Impoved appliance health API endpoint

A new health API endpoint has been added to the appliance GET /api/v1/health. It reports the health status of the appliance based on a set of health checks that are executed. appliance-cli get health will show the health status of the appliance. This endpoint should be preferred over the existing GET /api/v1/debug/services/{service_name}/health endpoints.

For more details about the health checks refer to the Appliance API Specification.

Configurable CPU and memory resource limits per service

The CPU and memory resource limits can now be configured per service using the system.resources.service_limits section. This allows fine-grained control over how much CPU and memory each service can use. Furthermore, the defaults for all performance-critical services have been adjusted to better match the actual resource requirements of these services.

Note

This is a feature for expert users. The default values should be sufficient for most deployments.

Various other improvements

  • The size of RX/TX queues for VPP interfaces can now be configured on the appliance. The default value is 1024. This is an expert setting and the default value should be sufficient for most deployments.

  • The VRRP preempt mode can be disabled by setting the no_preempt option to true in the VRRP configuration. This can be used to prevent a backup from taking over the master role even if it has a higher priority.

  • The appliance API now validates that the configured VPP main thread and the number of VPP worker threads are valid with respect to the CPUs available on the appliance.

  • The validation of the appliance cluster configuration is now stricter and detects more misconfigurations. Specifically it detects duplicate cluster synchronization endpoints, duplicate SCION shards, duplicate SCION control addresses, and duplicate SCION neighbor interfaces.

Fixes

  • The appliance-cli info command does no longer report misleading health status information for the appliance.

  • The BGP ASNs 23456, 65535 and 4294967295 are no longer allowed to be configured on the appliance. These ASNs are reserved and should not be configured.

  • The VRRP preempt mode is now enabled by default as the RFC 5798 defines it. This means that the master router will preempt the backup router if it comes back online after a failure. This is a change from the previous behavior where the preempt mode was disabled by default.

  • The appliance now correctly configures the firewall to allow SCION traffic on the internal SCION interface if the interface is configured using the LINUX driver. Before, the firewall would block SCION traffic on such interfaces.

  • The VPP main thread will now no longer use 100% of a CPU core when the number of VPP worker threads is larger than 0.
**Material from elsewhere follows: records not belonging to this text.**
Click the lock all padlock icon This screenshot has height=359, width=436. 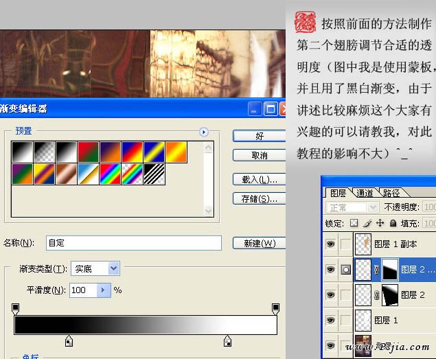393,223
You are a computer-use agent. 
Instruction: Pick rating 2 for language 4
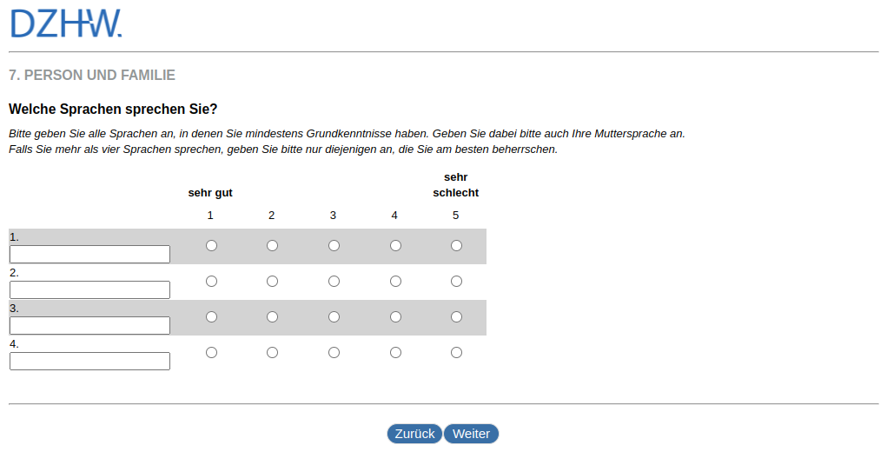(272, 353)
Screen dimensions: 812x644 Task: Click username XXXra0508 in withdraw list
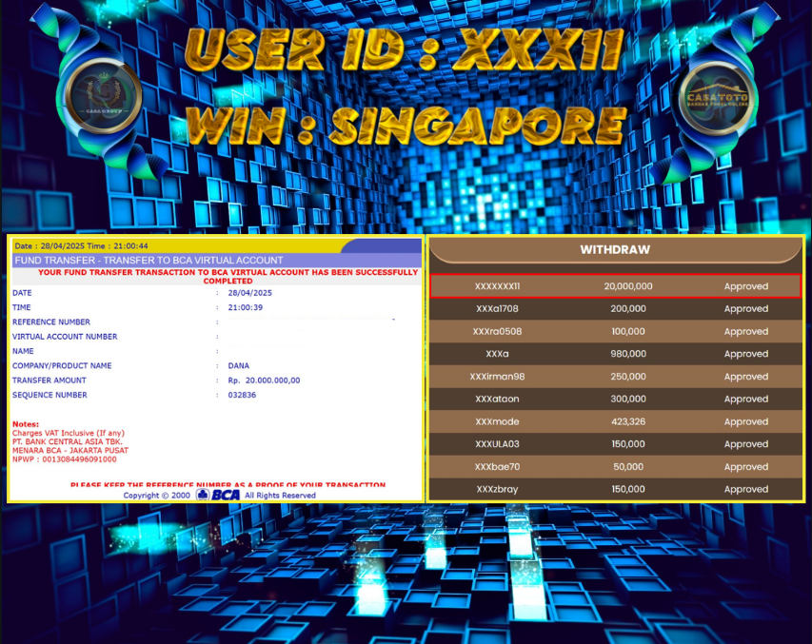pos(498,331)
  • IP prefixes configured in the static announcements are now properly announced again after deconfiguring the next-hop IP address.

Breaking changes

  • For all static-announcements, next-hop tracking must be defined by default. The enabled flag is replaced by a disabled flag, which is set to false by default. If disabled is set to true, the next-hop tracking is disabled. The automatic configuration migration will automatically adapt the configuration. Make sure that you have a next-hop set if you have static announcements.